* _Exercise objective_:
From the listing below, give again exactly the lines from the line with "Task: Select the Total radio button" to the line with "You are a computer-use", ends included, without any pictures.

* _Data excerpts_:
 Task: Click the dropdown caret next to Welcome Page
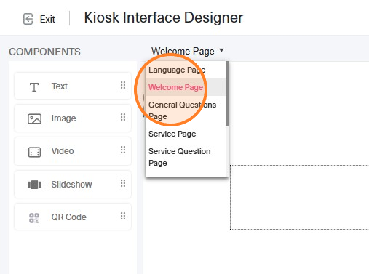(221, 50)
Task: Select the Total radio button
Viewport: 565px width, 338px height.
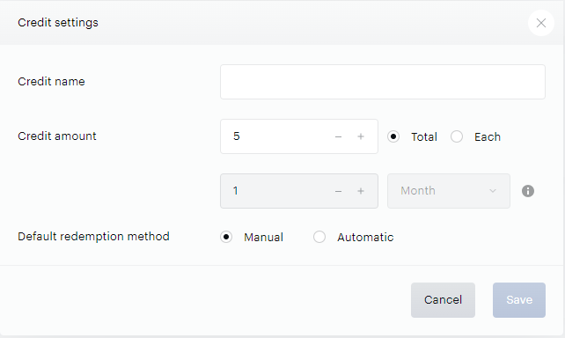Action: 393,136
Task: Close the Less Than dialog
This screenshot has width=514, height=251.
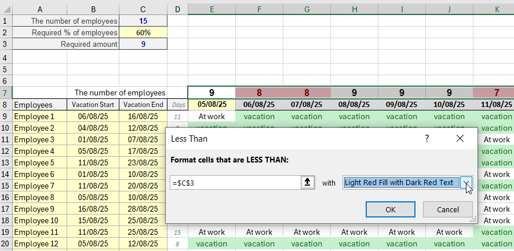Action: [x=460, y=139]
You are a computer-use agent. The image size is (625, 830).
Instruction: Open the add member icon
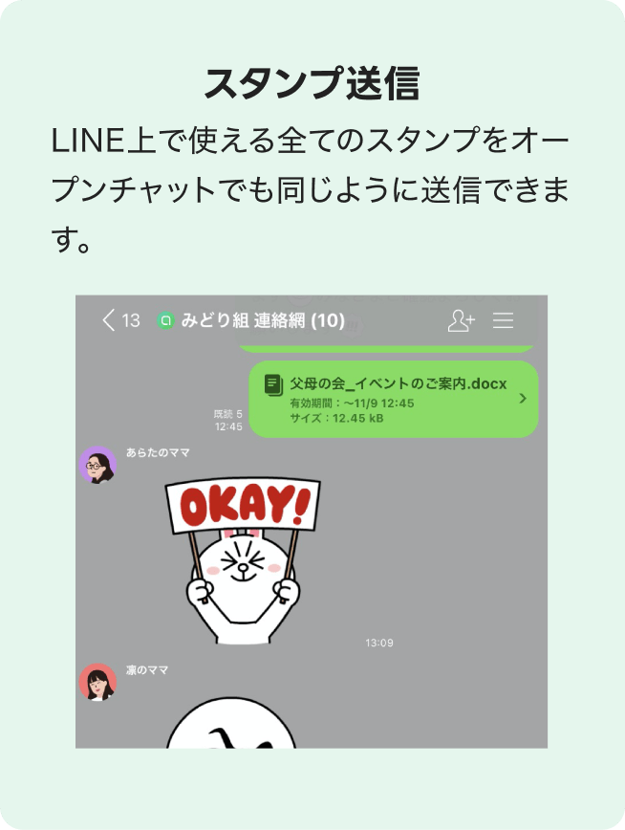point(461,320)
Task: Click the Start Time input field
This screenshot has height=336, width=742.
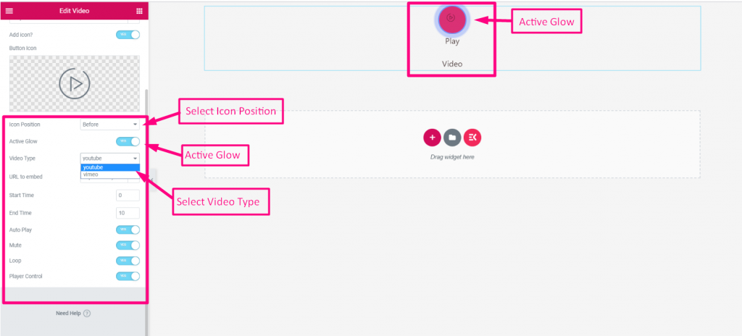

* _Result for this exercise_:
Task: Select the Total radio button
Viewport: 565px width, 338px height.
Action: 393,136
Task: Close the Less Than dialog
This screenshot has width=514, height=251.
Action: [x=460, y=139]
You are a computer-use agent. The image size is (625, 830).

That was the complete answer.